Just a month earlier, Holmes was signing autographs at a kids' camp in San Antonio, staring at old photos, telling old stories, giving off the vibe of a man who had definitely moved on. When asked if there was anything that could convince him to come back, he shrugged.

"It won't be something where I'll have a dream or, you know, a prophet comes to me," he says. "It won't be anything like that."

Four weeks later, Holmes arrives for the Kansas City Chiefs' training camp in River Falls, Wis. He's asked what pulled him back.

"A dream," he says.

*MARCHING TO HIS OWN DRUMMER*

Those who have followed his career even peripherally know Priest Holmes always seemed a little disconnected.

When he was in the midst of a season, Holmes could go weeks without talking to family and friends. He'd change his cell phone number before anyone memorized it. One time he went to Houston after his sister had a baby. He knocked on the door of the apartment, said hello to the guy who answered, walked in, looked in the crib and asked, "Hey, where's the baby?" He was in the wrong apartment.

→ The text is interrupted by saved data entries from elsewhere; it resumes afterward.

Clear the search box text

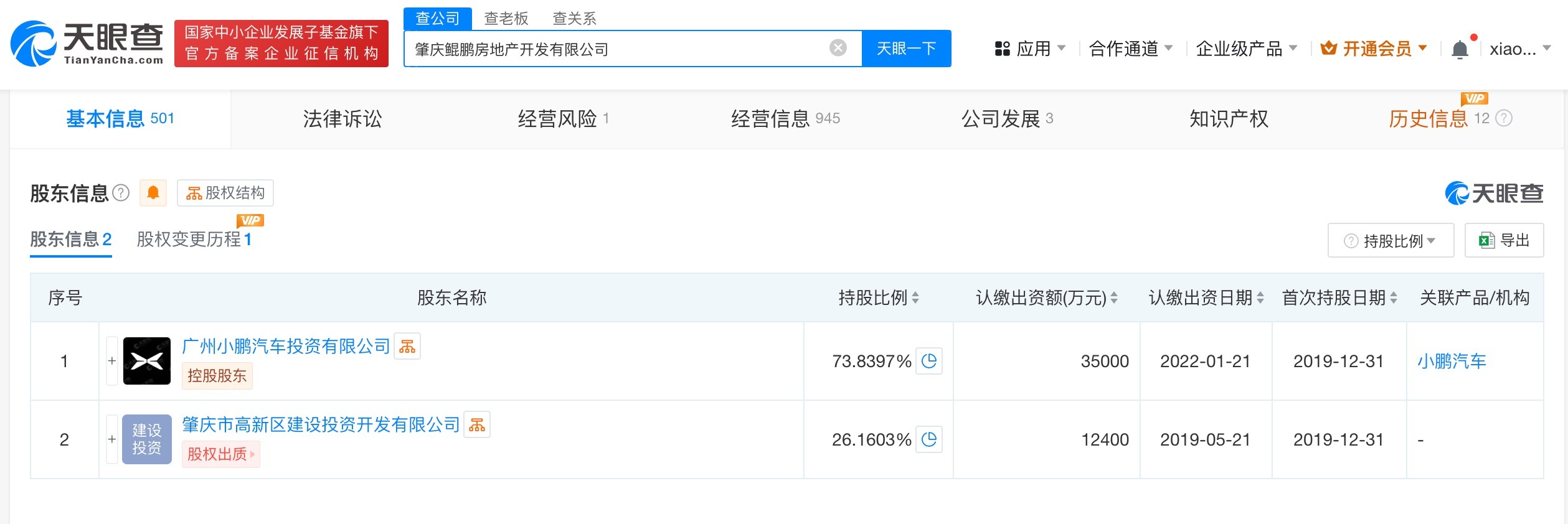[x=838, y=48]
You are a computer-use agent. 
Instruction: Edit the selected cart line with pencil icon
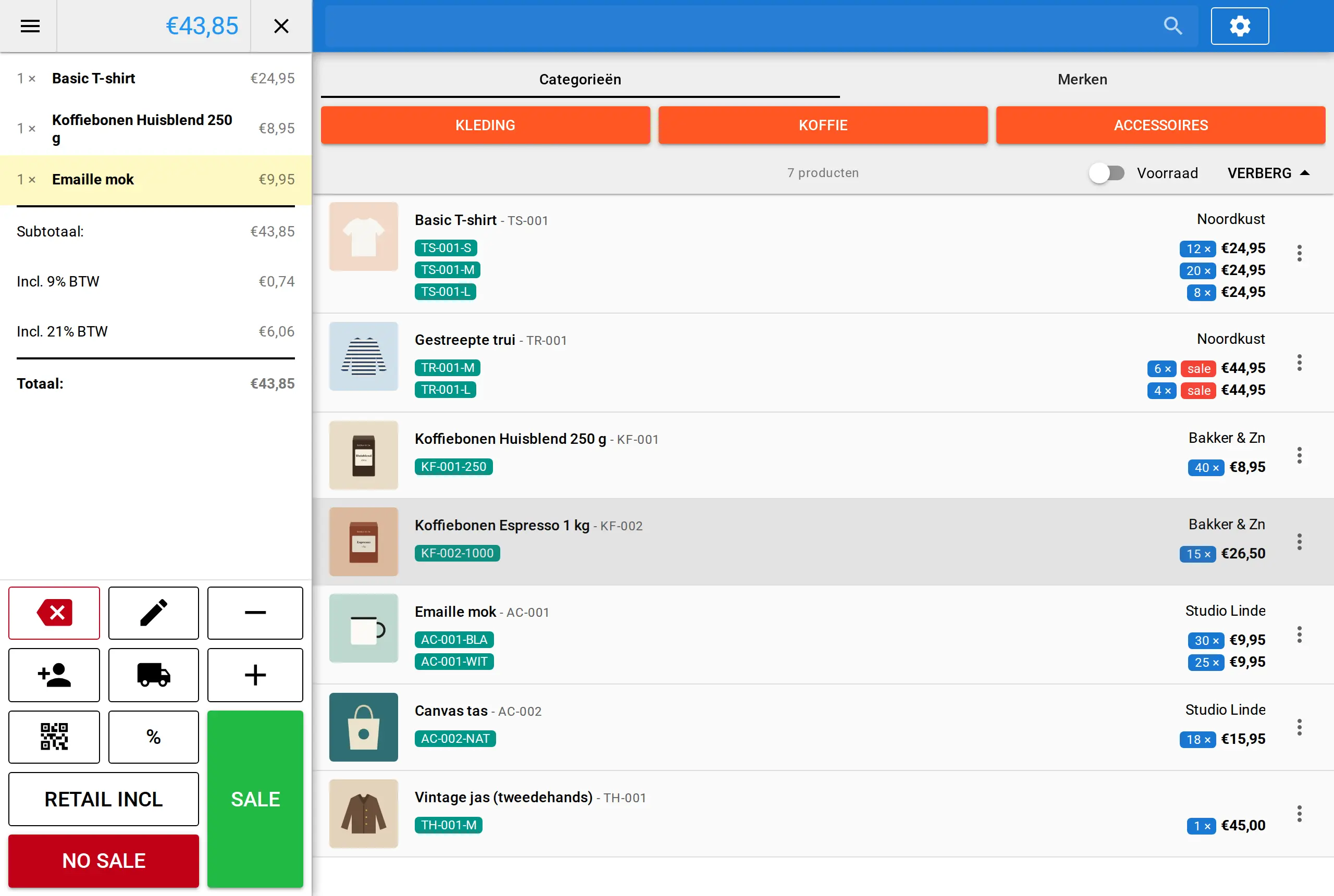click(154, 613)
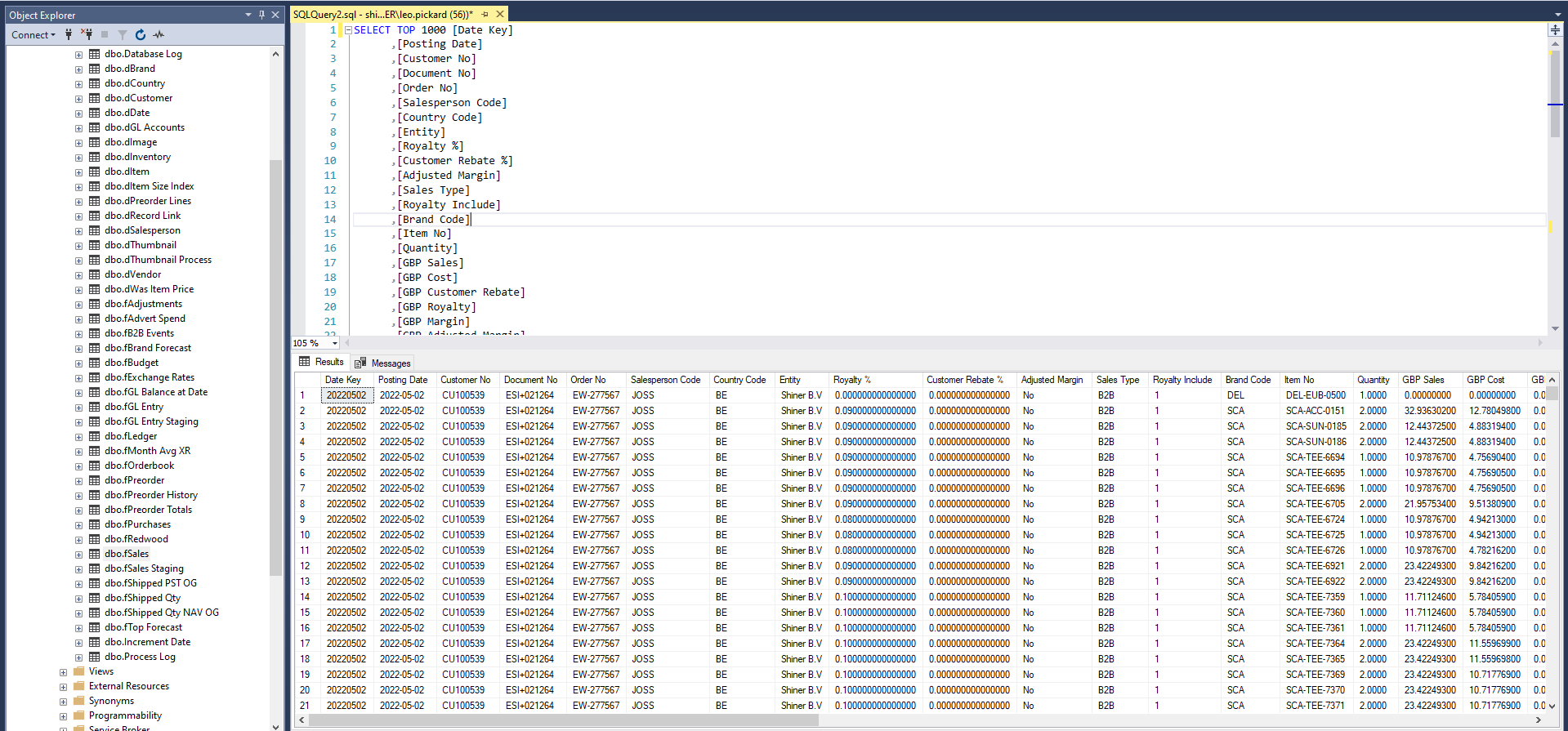Pin the Object Explorer panel
This screenshot has height=731, width=1568.
(261, 15)
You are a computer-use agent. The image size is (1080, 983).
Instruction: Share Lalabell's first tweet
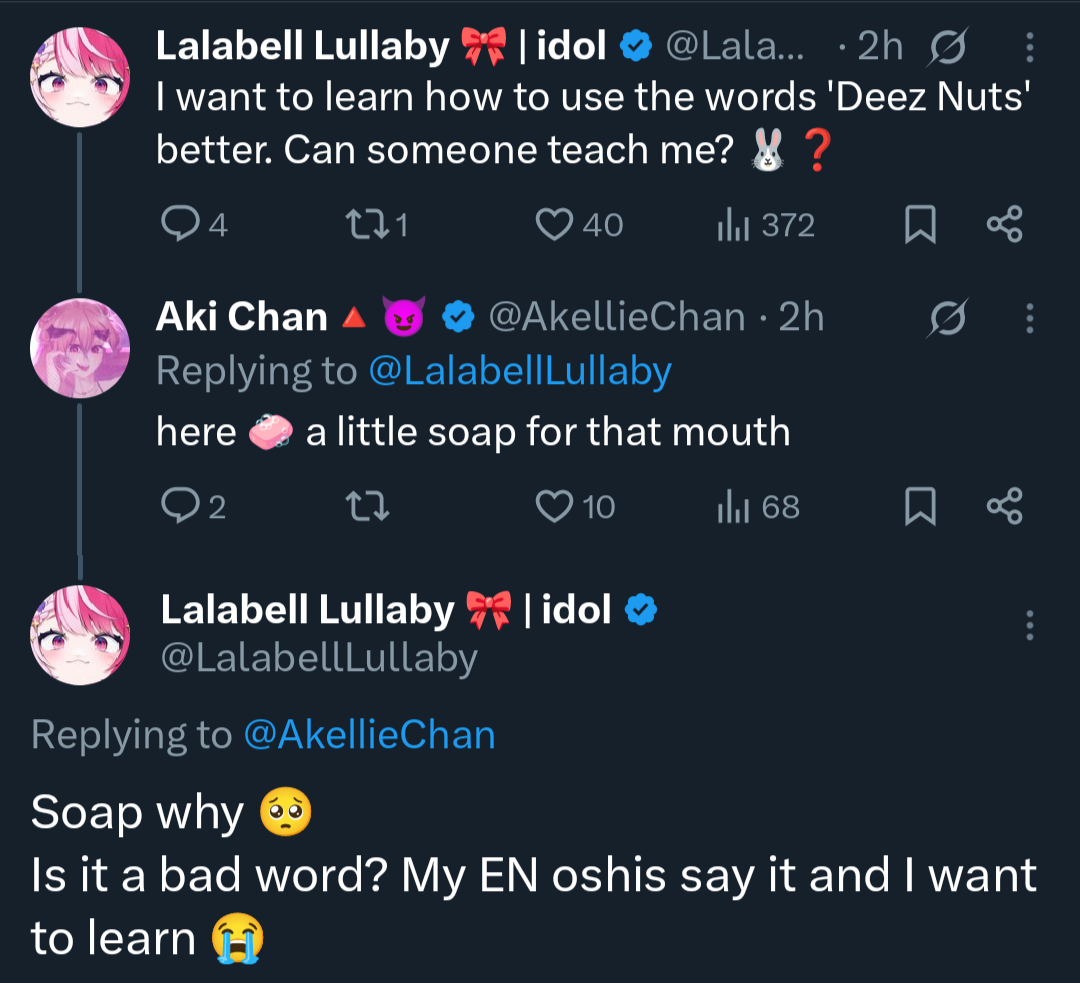tap(1004, 224)
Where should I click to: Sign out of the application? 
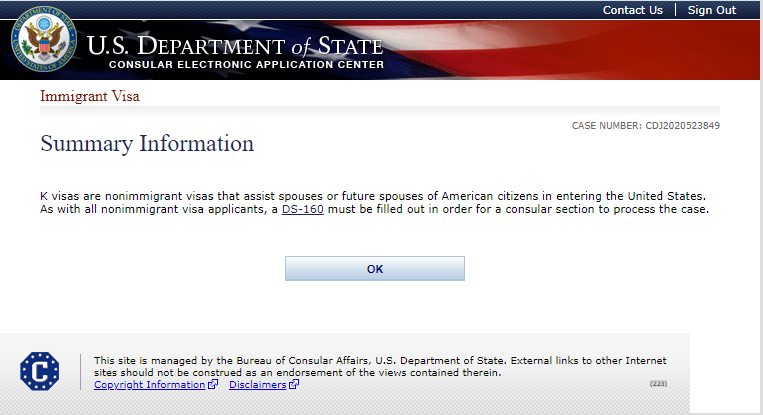click(x=711, y=10)
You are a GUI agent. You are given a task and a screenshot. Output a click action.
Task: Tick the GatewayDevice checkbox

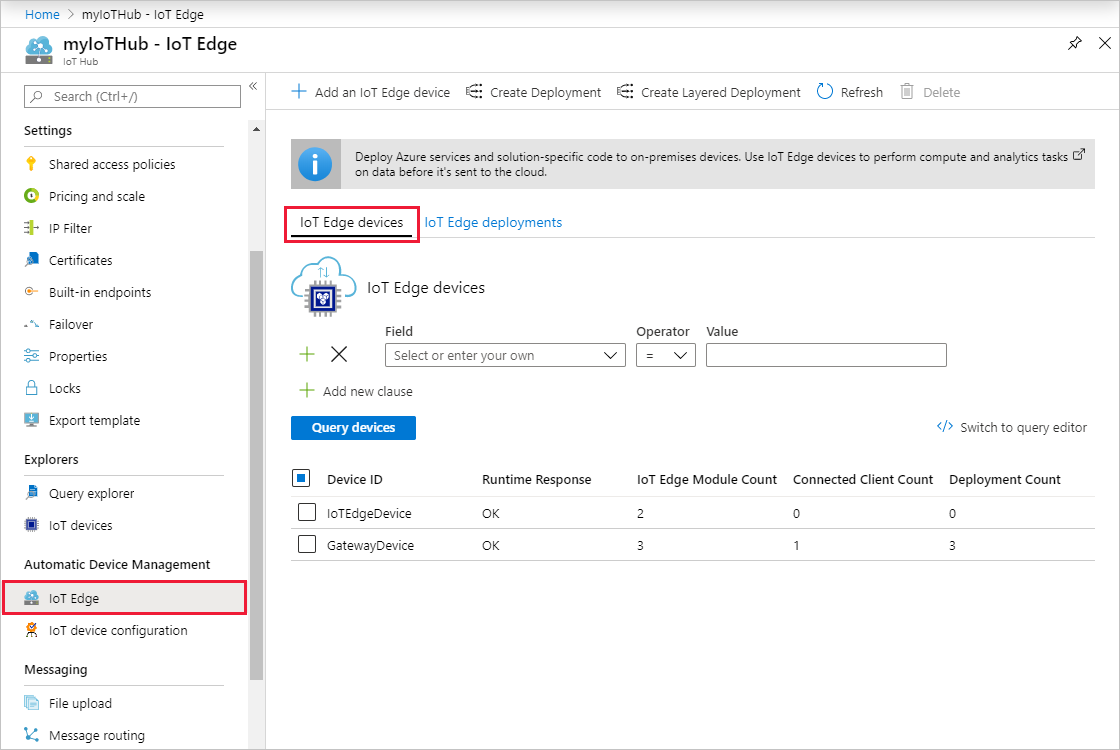pos(307,545)
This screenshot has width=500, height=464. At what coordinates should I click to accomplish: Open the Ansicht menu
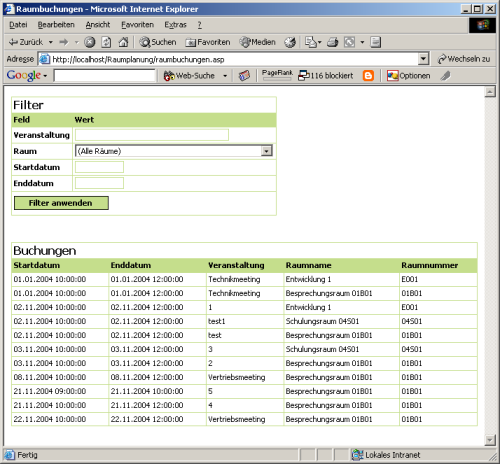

Though it's hard to find the right person who can explain Holmes' wiring, there is a man in Texas who says he knows Holmes better than just about anybody. They were college roommates and half of an inner circle so tight and underground that the other two names cannot be divulged. Tell too many secrets and the mystery might be revealed. In 1997, in an '88 Mustang, Theo Andrews and his best friend, Priest Holmes, drove 1,600 miles together. They barely talked during the whole trip.

"The way you figure out who Priest is," Andrews says, "is to just understand that you will never figure him out."

In high school, Holmes went by the name Anthony -- his real name is Priest, but, according to his brother-in-law, Jeffrey Guess, he thought going by Anthony would make life easier. And he sat in the front of the bus, next to his coach, while the rest of the seniors lounged in the back. Holmes, apparently, wanted to learn how to drive a stick shift.

*BREAKING AWAY*

It is sometime in May, the 20th month of Priest Holmes' hibernation, and Peterson is sitting in his office, staring out the window of his skybox at Arrowhead Stadium. He used to watch Holmes from this spot on Saturdays, during the meaningless walk-through practices, when Holmes would stay 20 minutes afterward, football in hand, visualizing and walking through the catches he'd make and the touchdowns he'd score a day later.

Peterson turns back to his desk. "So where is he now, right?" Peterson says to a reporter. "You may not find him."

At this point, the Chiefs had seen Holmes only a handful of times in nearly two years. In Dallas, at owner Lamar Hunt's funeral in December, he stood in the back, behind about 3,000 people. He never told anyone he was coming.

It wasn't a shocker when he didn't return calls. Holmes never was much good on the phone. Their infrequent conversations never changed much: How's the neck? What are the doctors saying? How are the kids?

Holmes is single with five kids. Friends say he feels guilty for missing so many things -- first days of school, last kisses at bedtime. When he broke into the NFL, he had one boy. Now, his two oldest sons have won Pop Warner championships. Dad didn't miss a game last fall.

But on Sundays, he'd stay away from the team that still employed him for the better part of two years. After Holmes first suffered his neck injury, Vermeil told reporters his star back would stick around Kansas City to inspire the team. But after a press box appearance during the Oakland game a week after the injury, Holmes slipped away to San Antonio and pretty much disappeared.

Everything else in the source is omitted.